Mualaf Center Indonesia Cabut Sertifikat Mualaf Richard Lee

Fajar H. · 2 min baca · 1 bulan lalu · 59 dibaca
Bisik.id
Mualaf Center Indonesia Cabut Sertifikat Mualaf Richard Lee

Gambar atau konten salah?

4 Mei 2026 – Sertifikat mualaf milik Richard Lee telah dicabut oleh Mualaf Center Indonesia. Pendakwah Hanny Kristianto menjelaskan alasan di balik keputusan tersebut dalam wawancara daring. Ia menegaskan bahwa satu alasan utama adalah untuk mencegah sertifikat tersebut tidak terpakai. “Alasan yang pertama saya cabutsertifikatnya adalah, saya tidak mau sertifikat yang dikeluarkan itu tidak digunakan. Faktanya sampai hari ini KTP‑nya masih Katolik,” ujarnya.

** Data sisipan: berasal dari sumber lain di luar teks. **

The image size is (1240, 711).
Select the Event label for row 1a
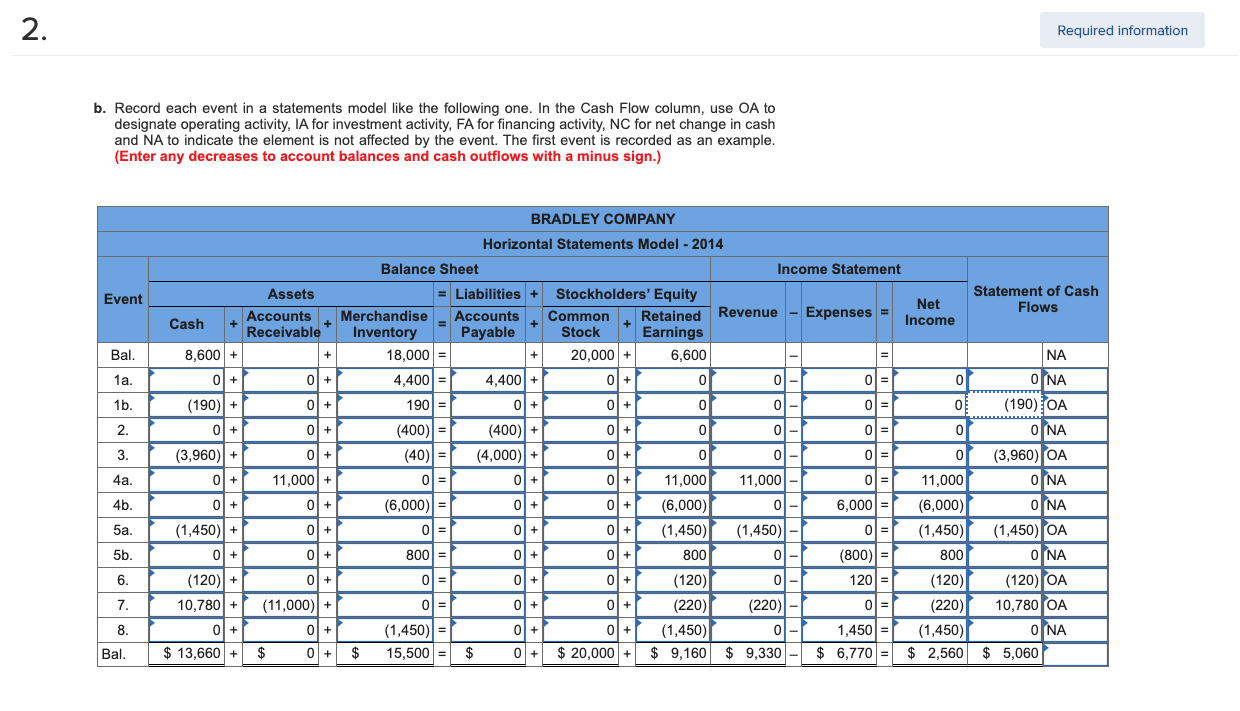tap(121, 380)
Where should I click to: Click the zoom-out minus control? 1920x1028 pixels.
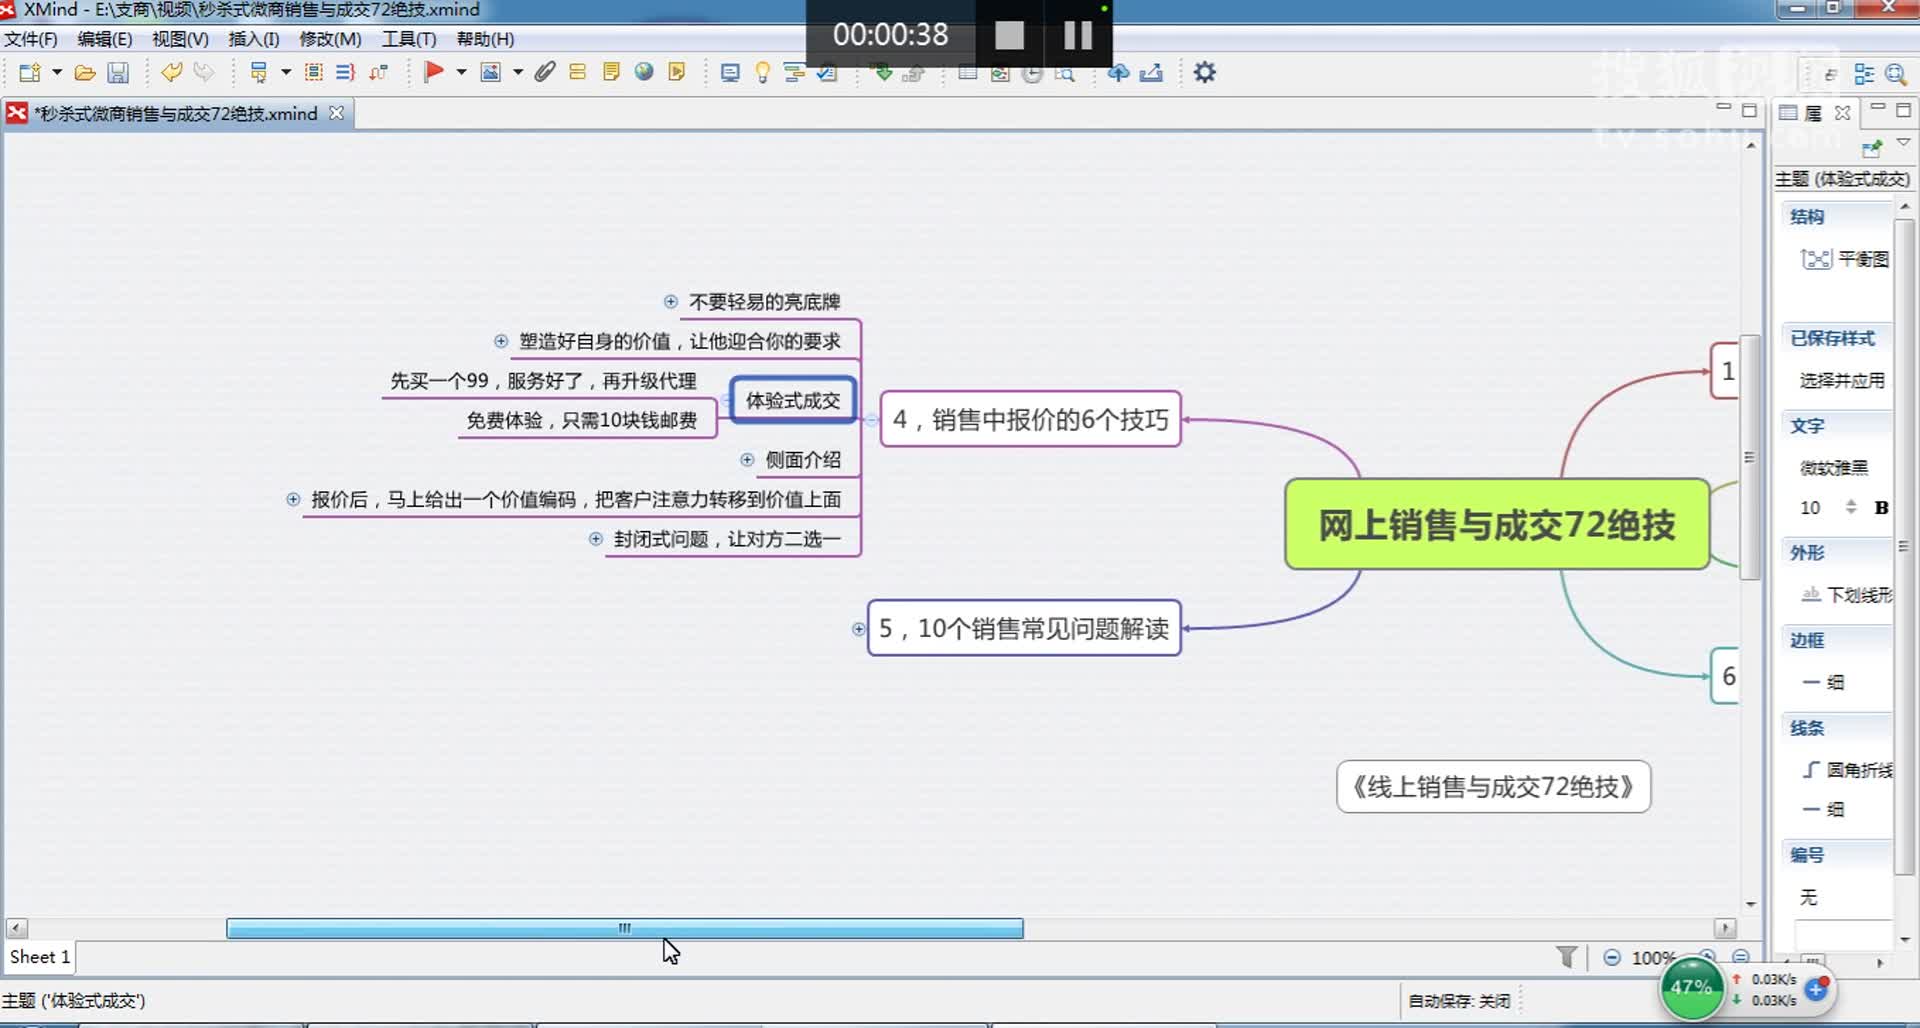click(x=1611, y=957)
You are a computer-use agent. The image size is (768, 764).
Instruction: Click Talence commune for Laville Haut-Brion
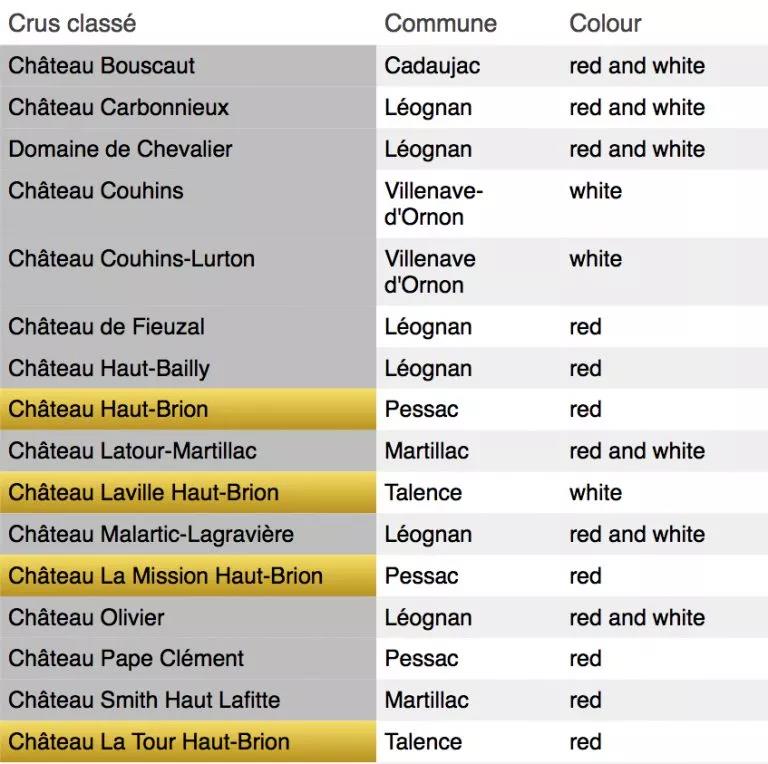(423, 493)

Menurut Hanny, sertifikat mualaf memiliki fungsi administratif penting. Sertifikat tersebut diperlukan untuk perubahan data kependudukan, pengurusan jenazah, dan dokumen resmi lainnya. Jika tidak digunakan, hal ini berpotensi menimbulkan masalah di masa depan. “Karena, seseorang mualaf ketika meninggal itu banyak yang dimakamkan bukan dengan cara‑cara Islam. Kenapa ada sertifikat, segera diubah. Jangan merepotkan orang yang masih hidup ketika sudah meninggal,” jelasnya.

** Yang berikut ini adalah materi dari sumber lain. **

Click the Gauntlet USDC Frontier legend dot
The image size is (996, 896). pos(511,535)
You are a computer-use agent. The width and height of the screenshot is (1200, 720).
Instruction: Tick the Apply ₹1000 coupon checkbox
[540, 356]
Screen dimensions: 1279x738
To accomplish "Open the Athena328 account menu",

Selain itu, Hanny menyinggung potensi penggunaan sertifikat dalam perkara hukum antara Richard Lee dan Doktif. Ia tidak ingin dokumen tersebut menjadi alat dalam konflik hukum antar pihak. “Yang kedua, saya tidak mau sertifikat mualaf ini dijadikan barang bukti atau bahan di pengadilan untuk saling menyerang dengan sesama muslim. Karena ada disebutkan, ‘Ya ini akan kita pakai untuk konstruksi hukum’,” kata Hanny. Ia menegaskan bahwa jika hal tersebut terjadi, dirinya sebagai pihak yang mengeluarkan sertifikat bisa ikut terseret dalam proses hukum.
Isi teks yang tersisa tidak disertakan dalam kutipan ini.